Again, I lay the blame at the door of the management. When the place is new, and maybe the staff are too, when they're perhaps not familiar with the new menu, new prices, the new stock-control technology - they need constant supervision by a senior manager or one of the owners (preferably a foreigner, or a - if such a thing exists [it does, but it's very rare] - a Chinese member of staff with heaps of experience and really good English). In fact, most Chinese service staff need constant supervision and support at all times, under all circumstances. There was NONE available on this night. The shift manager was a young Chinese guy: nice enough, good English, but desperately green around the gills. When he eventually showed up (after I'd been kept waiting several more minutes), I explained the problem to him..... and he promptly turned on his heel and left, without a word to me.
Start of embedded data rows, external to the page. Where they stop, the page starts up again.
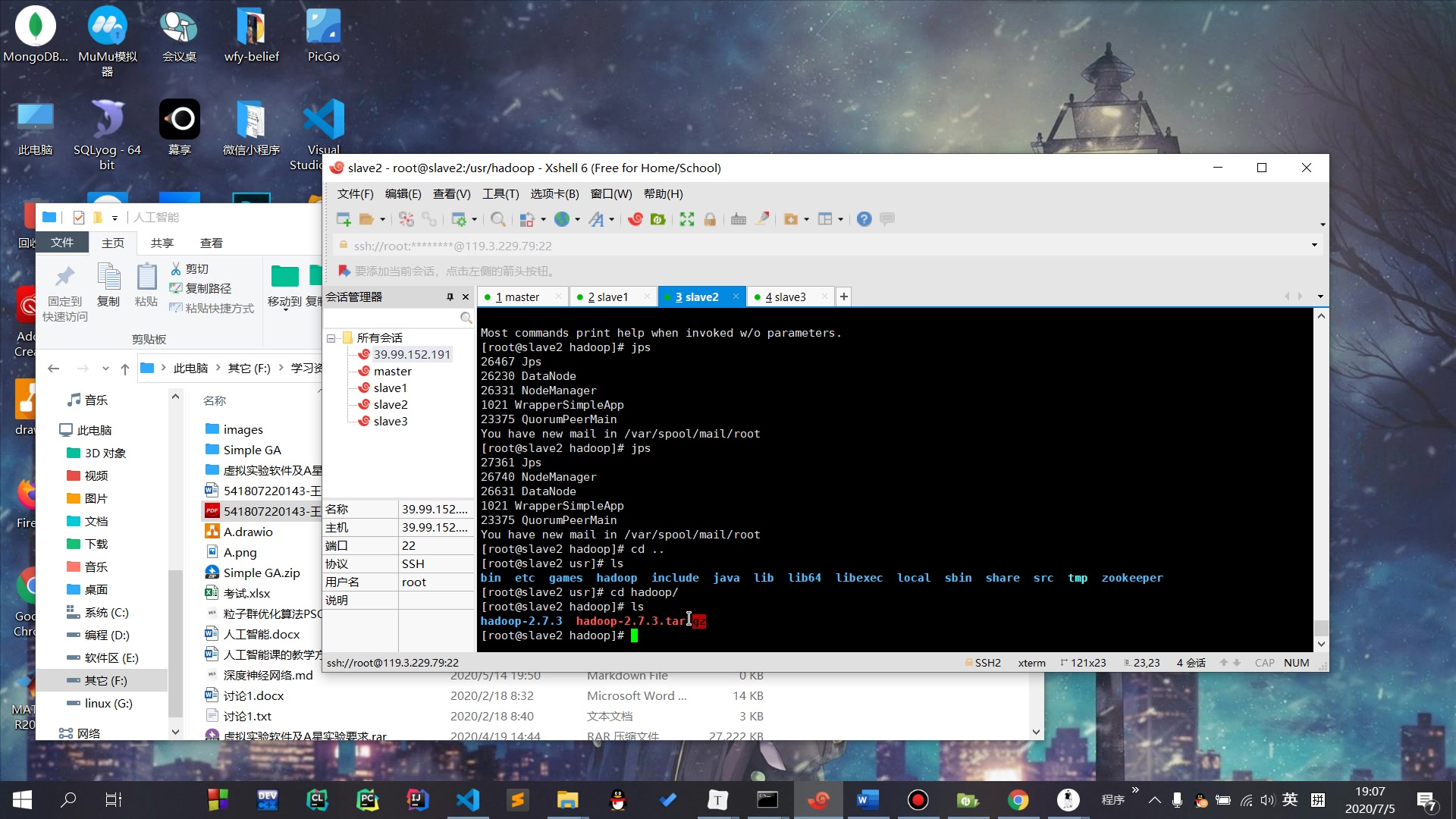Click the key/authentication toolbar icon
The height and width of the screenshot is (819, 1456).
[711, 219]
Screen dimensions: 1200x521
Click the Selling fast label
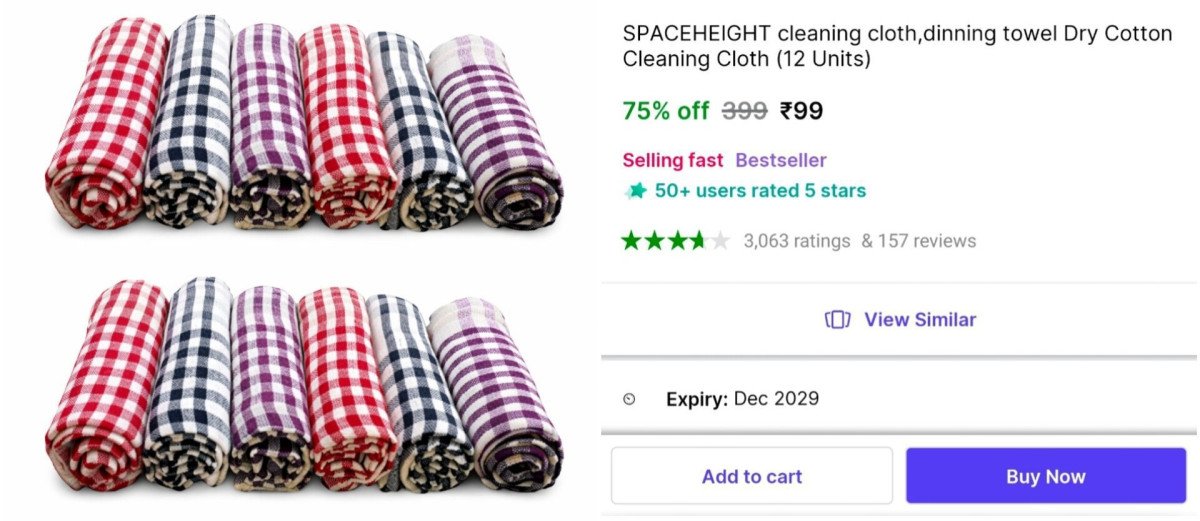click(x=672, y=160)
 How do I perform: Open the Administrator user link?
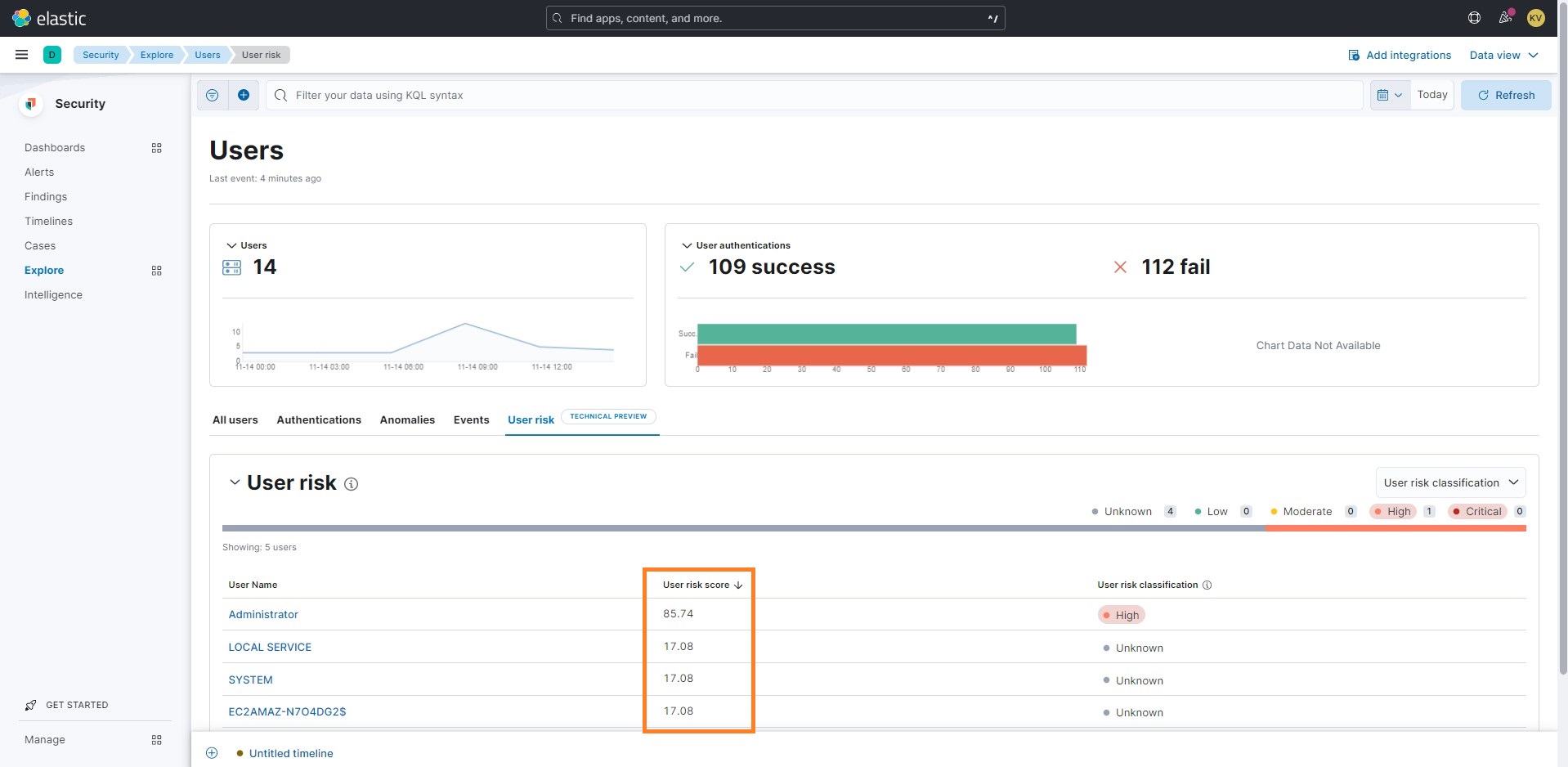pos(262,614)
I never knew if he was dealing with my problem, or with someone else's problem, or if he had simply left the building. The other staff were unable to explain to me what was going on.

After another 5 minutes, I left my money on the bar and stomped off.
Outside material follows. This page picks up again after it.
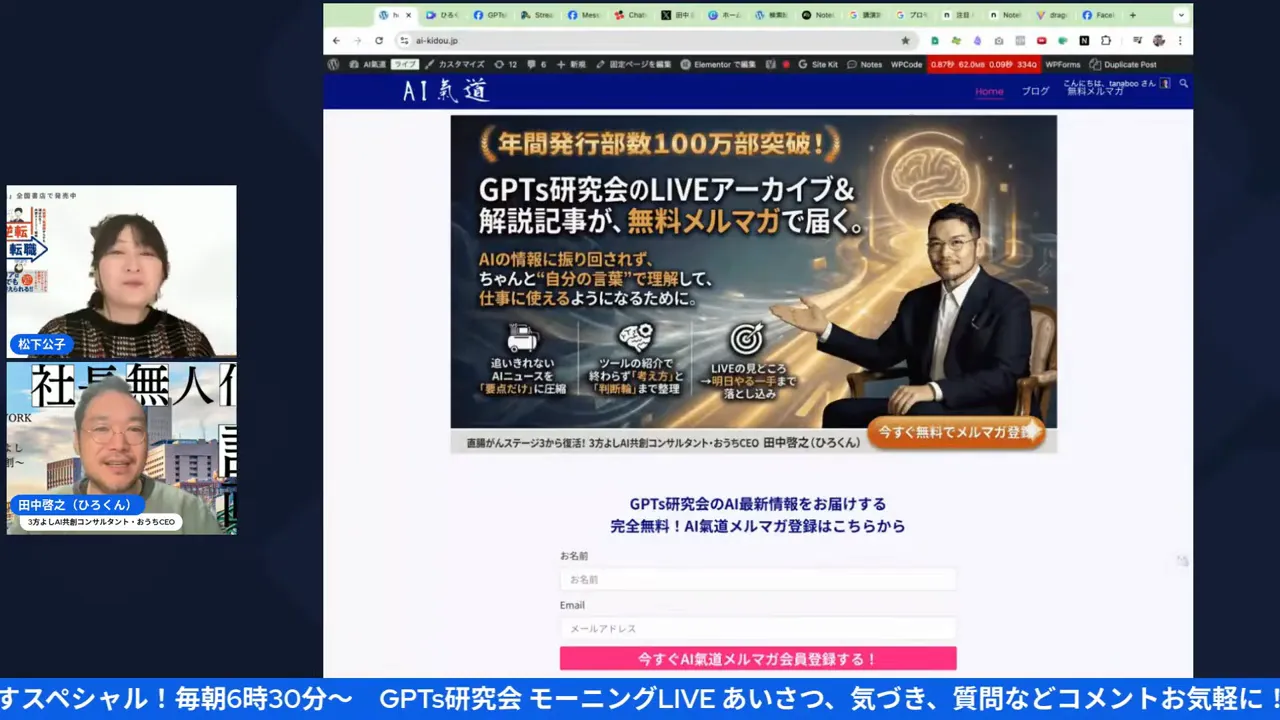This screenshot has height=720, width=1280.
Task: Open WPCode from the admin bar
Action: [906, 64]
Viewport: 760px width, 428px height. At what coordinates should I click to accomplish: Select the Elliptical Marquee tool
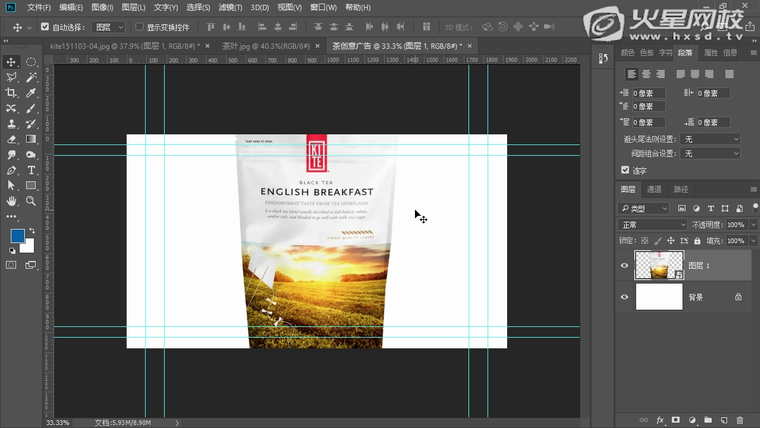pos(31,62)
I think, by this time, I would have been quite within my rights to have left without paying - but I'm a nice guy. (A lot of bars/restaurants expect their staff to make good any discrepancies in the till out of their wages. This is all well and good in developed countries, where the main concern behind such a measure is probably the danger of embezzlement by staff rather than dishonesty or dissatisfaction among the customers, and where the wages - or at least, the tips [China is a non-tipping culture] - are more substantial. Here, most people are working for peanuts, and someone walking on even a 100 kuai tab is going to sting!)


I hope that was an untypical experience, and that things are getting much better there now. But I fear it won't make any difference, since Danger Doyle's is probably doomed never to have a substantial number of customers and to fold before the end of the year.

I suspect I shall always remember it, though, as the scene of my Worst Ever Customer Service Experience In China.